*** Opening Provided information ***

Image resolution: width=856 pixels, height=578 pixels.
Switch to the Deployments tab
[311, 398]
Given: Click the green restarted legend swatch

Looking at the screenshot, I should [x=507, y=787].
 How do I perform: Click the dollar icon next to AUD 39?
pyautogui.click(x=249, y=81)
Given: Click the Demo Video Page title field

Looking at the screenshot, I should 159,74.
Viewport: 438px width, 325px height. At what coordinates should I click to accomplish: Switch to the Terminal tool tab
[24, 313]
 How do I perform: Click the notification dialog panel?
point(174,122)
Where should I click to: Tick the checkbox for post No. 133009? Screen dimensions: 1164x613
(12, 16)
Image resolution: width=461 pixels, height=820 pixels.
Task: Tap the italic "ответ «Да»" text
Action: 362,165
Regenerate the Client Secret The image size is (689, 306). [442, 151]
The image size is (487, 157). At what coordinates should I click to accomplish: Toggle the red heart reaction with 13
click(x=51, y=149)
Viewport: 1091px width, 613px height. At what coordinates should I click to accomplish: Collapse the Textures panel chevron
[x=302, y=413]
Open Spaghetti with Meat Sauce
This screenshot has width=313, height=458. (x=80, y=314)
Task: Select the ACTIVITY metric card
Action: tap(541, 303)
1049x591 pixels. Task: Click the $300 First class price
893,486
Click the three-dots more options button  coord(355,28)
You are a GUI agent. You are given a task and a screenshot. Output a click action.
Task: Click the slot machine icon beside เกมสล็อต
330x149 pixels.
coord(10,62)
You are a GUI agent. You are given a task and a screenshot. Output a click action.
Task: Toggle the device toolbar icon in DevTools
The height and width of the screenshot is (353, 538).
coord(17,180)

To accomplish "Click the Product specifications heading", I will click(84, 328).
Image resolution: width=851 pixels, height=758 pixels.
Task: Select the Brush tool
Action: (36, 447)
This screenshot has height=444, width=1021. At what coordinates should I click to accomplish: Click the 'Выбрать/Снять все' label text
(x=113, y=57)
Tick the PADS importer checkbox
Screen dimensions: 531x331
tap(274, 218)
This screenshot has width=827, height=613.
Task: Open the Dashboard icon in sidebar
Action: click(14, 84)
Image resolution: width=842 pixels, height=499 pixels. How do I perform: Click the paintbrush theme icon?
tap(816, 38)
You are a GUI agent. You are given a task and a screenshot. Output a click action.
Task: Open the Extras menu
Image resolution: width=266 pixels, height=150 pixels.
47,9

*** Closing Provided information ***

▶ **Exercise aim**
Every entry above must be reproduced word for word.

▶ **Exercise answer**
Image resolution: width=856 pixels, height=578 pixels.
Switch to the Deployments tab
[311, 398]
Given: Click the green restarted legend swatch

Looking at the screenshot, I should [x=507, y=787].
 How do I perform: Click the dollar icon next to AUD 39?
pyautogui.click(x=249, y=81)
Given: Click the Demo Video Page title field

Looking at the screenshot, I should 159,74.
Viewport: 438px width, 325px height. At what coordinates should I click to accomplish: Switch to the Terminal tool tab
[24, 313]
 How do I perform: Click the notification dialog panel?
point(174,122)
Where should I click to: Tick the checkbox for post No. 133009? Screen dimensions: 1164x613
(12, 16)
Image resolution: width=461 pixels, height=820 pixels.
Task: Tap the italic "ответ «Да»" text
Action: 362,165
Regenerate the Client Secret The image size is (689, 306). [442, 151]
The image size is (487, 157). At what coordinates should I click to accomplish: Toggle the red heart reaction with 13
click(x=51, y=149)
Viewport: 1091px width, 613px height. At what coordinates should I click to accomplish: Collapse the Textures panel chevron
[x=302, y=413]
Open Spaghetti with Meat Sauce
This screenshot has width=313, height=458. (x=80, y=314)
Task: Select the ACTIVITY metric card
Action: tap(541, 303)
1049x591 pixels. Task: Click the $300 First class price
893,486
Click the three-dots more options button  coord(355,28)
You are a GUI agent. You are given a task and a screenshot. Output a click action.
Task: Click the slot machine icon beside เกมสล็อต
330x149 pixels.
coord(10,62)
You are a GUI agent. You are given a task and a screenshot. Output a click action.
Task: Toggle the device toolbar icon in DevTools
The height and width of the screenshot is (353, 538).
coord(17,180)

To accomplish "Click the Product specifications heading", I will click(84, 328).
Image resolution: width=851 pixels, height=758 pixels.
Task: Select the Brush tool
Action: (36, 447)
This screenshot has height=444, width=1021. At what coordinates should I click to accomplish: Click the 'Выбрать/Снять все' label text
(x=113, y=57)
Tick the PADS importer checkbox
Screen dimensions: 531x331
tap(274, 218)
This screenshot has width=827, height=613.
Task: Open the Dashboard icon in sidebar
Action: click(14, 84)
Image resolution: width=842 pixels, height=499 pixels. How do I perform: Click the paintbrush theme icon?
tap(816, 38)
You are a GUI agent. You are given a task and a screenshot. Output a click action.
Task: Open the Extras menu
Image resolution: width=266 pixels, height=150 pixels.
47,9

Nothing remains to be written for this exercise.